TensorRT fp16 plugin

Hi,
I noticed that in half mode, before executing a plugin, tensorRT converts the data to float32 and at the end reconvert it to float16.
Is it possible to write a plugin to infer directly the fp16 data without the conversion?

thanks

What advantages do you think would such a solution have?

Since I have a network model like this:
Conv2D
Activation
Conv2D
Activation
Pool
Conv2D
Activation
Conv2D
Activation
ecc

with a custom activation function implemented as a tensorRT plugin, it has to do a lot of conversion to run in half precision mode.
Because of that it gain a lot less speedup than the same network with ReLU activations.

Does the CUDA profiler show that the code is limited by computational throughput?

FP16 computation in intermediate steps only makes sense if you have a GPU with high FP16 throughput. As far as I am aware, there are only two of those at the moment: P100 and V100. If you have one of those, more power to you.

All other GPUs have only rudimentary F16 computation capabilities (or none), so doing intermediate computation in FP32 is the way to go for performance. The conversion overhead FP16/FP32 is often negligible, drowned out by memory traffic overhead. Using FP16 as a storage format helps reduce this memory overhead.

Depending on the specifics of your computation, doing everything in FP16 may also negatively affect accuracy.

Hi,

I am using TensorRT 2.1 for inferencing my Caffe models on GTX 1080 TI with FP16 and INT8 support.
Although I am able to run ./sample_mnist_int8 successfully but when I try to run “bin/giexec --deploy=lenet.prototxt --model=lenet_iter_10000.caffemodel --output=prob --half2=true”, TensorRT returns an error as “Half2 support requested on hardware without native FP16 support, performance will be negatively affected.”

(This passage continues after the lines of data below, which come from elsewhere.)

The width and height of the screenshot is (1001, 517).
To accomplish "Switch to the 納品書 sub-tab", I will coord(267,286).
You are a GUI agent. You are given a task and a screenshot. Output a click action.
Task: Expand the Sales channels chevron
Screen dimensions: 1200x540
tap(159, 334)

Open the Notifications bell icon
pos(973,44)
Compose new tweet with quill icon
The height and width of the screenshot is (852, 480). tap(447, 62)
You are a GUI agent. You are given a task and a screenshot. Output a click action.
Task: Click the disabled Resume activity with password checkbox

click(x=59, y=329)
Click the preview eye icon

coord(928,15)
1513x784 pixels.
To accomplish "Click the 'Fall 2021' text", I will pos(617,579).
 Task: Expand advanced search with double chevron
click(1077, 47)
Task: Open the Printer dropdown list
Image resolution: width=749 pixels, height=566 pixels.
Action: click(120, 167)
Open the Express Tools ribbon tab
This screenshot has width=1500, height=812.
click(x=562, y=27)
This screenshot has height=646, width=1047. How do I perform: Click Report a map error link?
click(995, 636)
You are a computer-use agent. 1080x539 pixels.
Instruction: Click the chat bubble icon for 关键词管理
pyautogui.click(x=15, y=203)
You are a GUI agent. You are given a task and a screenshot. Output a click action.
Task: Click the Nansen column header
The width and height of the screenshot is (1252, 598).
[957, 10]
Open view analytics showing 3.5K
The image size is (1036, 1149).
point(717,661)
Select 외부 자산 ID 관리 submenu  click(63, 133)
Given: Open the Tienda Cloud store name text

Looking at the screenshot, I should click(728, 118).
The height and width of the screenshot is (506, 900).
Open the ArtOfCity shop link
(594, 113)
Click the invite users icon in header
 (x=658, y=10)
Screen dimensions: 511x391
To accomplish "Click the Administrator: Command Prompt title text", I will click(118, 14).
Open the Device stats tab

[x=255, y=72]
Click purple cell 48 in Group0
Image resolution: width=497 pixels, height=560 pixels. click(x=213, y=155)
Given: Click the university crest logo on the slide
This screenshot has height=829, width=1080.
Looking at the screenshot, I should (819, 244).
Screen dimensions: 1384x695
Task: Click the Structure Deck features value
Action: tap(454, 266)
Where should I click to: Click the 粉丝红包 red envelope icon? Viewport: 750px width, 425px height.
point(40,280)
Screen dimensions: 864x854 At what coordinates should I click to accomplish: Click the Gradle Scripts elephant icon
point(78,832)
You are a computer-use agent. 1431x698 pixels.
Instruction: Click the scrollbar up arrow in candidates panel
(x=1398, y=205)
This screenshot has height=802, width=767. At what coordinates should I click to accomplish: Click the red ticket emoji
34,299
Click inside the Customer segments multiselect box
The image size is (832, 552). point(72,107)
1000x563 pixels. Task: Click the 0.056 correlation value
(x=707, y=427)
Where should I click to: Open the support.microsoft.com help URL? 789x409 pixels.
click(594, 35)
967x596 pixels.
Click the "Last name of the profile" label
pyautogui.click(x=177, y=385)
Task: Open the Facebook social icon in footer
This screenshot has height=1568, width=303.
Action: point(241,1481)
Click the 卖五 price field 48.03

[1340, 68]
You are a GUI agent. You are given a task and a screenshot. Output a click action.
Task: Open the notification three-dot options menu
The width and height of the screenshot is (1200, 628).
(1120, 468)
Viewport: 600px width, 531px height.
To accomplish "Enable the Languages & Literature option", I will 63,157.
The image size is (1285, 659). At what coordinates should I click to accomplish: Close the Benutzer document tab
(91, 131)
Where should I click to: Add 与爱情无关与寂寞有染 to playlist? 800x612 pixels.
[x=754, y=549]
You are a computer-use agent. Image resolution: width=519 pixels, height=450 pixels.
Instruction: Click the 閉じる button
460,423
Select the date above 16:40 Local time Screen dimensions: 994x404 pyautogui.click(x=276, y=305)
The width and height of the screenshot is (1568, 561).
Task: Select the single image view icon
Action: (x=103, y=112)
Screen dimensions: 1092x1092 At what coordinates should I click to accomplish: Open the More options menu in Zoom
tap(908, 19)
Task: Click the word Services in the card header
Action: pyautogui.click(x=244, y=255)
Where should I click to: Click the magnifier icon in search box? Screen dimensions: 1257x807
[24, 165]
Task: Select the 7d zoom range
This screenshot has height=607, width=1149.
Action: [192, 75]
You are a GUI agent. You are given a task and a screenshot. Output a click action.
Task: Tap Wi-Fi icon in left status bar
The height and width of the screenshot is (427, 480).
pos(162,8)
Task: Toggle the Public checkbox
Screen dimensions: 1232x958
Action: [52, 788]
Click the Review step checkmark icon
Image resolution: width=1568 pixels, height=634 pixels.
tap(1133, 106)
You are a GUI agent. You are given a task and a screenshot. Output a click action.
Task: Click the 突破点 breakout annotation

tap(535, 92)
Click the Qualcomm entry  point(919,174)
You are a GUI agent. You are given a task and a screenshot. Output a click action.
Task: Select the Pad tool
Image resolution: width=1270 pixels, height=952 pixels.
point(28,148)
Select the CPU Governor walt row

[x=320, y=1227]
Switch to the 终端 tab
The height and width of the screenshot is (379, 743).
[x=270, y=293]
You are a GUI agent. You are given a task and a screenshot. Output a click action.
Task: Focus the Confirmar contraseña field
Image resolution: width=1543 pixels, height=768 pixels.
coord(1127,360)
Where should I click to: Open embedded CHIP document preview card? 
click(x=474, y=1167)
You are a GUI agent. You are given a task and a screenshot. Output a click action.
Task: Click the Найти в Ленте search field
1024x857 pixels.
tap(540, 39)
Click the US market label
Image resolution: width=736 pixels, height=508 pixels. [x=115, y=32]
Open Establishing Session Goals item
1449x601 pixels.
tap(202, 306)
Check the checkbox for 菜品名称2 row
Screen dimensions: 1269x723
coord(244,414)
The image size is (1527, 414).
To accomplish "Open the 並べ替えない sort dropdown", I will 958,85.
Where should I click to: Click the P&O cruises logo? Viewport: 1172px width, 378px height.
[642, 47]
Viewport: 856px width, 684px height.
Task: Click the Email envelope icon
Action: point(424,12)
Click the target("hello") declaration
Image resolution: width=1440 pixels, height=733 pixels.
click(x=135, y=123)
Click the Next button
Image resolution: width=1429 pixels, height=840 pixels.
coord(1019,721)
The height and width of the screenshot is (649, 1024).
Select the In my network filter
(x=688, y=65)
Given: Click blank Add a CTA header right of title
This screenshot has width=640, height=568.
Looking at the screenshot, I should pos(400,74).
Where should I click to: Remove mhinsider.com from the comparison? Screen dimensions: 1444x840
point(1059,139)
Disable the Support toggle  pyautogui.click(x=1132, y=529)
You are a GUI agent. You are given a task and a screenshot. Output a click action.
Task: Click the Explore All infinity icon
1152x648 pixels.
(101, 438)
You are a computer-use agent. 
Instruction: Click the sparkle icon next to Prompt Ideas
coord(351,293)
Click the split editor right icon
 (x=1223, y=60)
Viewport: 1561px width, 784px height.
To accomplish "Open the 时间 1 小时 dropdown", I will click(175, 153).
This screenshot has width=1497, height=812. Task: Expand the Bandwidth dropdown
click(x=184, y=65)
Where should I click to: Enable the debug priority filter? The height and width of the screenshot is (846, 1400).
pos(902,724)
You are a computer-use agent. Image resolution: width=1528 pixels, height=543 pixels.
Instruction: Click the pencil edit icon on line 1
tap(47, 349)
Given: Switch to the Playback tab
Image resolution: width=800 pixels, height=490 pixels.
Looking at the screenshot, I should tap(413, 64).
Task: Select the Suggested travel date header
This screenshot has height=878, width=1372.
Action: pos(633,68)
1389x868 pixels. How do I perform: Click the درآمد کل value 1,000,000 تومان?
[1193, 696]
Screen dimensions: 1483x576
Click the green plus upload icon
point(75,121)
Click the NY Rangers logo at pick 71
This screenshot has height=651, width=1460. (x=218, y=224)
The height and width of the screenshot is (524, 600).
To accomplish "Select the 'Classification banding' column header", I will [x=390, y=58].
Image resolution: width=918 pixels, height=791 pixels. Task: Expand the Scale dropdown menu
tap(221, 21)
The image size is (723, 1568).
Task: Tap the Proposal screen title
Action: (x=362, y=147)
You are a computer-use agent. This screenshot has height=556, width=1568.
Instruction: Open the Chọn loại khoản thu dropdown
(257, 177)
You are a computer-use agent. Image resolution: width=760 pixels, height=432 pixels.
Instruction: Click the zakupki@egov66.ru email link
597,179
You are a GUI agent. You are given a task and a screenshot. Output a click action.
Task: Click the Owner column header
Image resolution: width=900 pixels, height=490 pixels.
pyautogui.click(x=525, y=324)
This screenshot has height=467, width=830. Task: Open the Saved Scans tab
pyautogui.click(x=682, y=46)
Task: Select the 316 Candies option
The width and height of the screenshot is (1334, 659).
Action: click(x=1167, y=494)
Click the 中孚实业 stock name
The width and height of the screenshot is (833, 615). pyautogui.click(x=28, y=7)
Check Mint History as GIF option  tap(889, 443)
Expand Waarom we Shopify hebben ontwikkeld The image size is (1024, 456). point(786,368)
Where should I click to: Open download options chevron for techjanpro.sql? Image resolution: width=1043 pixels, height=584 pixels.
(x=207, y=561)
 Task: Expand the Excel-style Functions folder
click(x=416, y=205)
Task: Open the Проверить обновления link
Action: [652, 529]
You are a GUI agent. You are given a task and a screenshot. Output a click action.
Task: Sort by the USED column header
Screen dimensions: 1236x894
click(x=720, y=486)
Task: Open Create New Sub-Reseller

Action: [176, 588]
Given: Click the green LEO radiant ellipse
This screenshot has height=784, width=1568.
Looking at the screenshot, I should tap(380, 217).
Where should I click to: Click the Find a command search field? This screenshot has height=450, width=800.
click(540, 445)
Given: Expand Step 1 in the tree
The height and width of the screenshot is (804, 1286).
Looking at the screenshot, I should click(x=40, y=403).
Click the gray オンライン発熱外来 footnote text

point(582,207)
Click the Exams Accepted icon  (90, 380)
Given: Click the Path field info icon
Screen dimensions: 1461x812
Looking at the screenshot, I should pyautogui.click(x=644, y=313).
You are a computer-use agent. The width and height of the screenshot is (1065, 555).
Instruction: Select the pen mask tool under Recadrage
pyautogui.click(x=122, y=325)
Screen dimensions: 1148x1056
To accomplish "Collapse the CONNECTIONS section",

I don’t understand why it runs INT8 and not FP16 as 1080 ti has both features. See logs below:

~/no_backup/d1230/TensorRT-2.1.2/data/mnist> …/…/bin/giexec --deploy=lenet.prototxt --model=lenet_iter_10000.caffemodel --output=prob --half2=false --batch=12

deploy: lenet.prototxt
model: lenet_iter_10000.caffemodel
output: prob
half2
batch: 12
Input “data”: 1x28x28
Output “prob”: 10x1x1
Half2 support requested on hardware without native FP16 support, performance will be negatively affected.
name=data, bindingIndex=0, buffers.size()=2
name=prob, bindingIndex=1, buffers.size()=2
Average over 10 runs is 0.184803 ms.
Average over 10 runs is 0.176173 ms.
Average over 10 runs is 0.172307 ms.
Average over 10 runs is 0.172182 ms.
Average over 10 runs is 0.172362 ms.
Average over 10 runs is 0.170336 ms.
Average over 10 runs is 0.185437 ms.
Average over 10 runs is 0.171155 ms.
Average over 10 runs is 0.169658 ms.
Average over 10 runs is 0.171379 ms.

Thanks !!!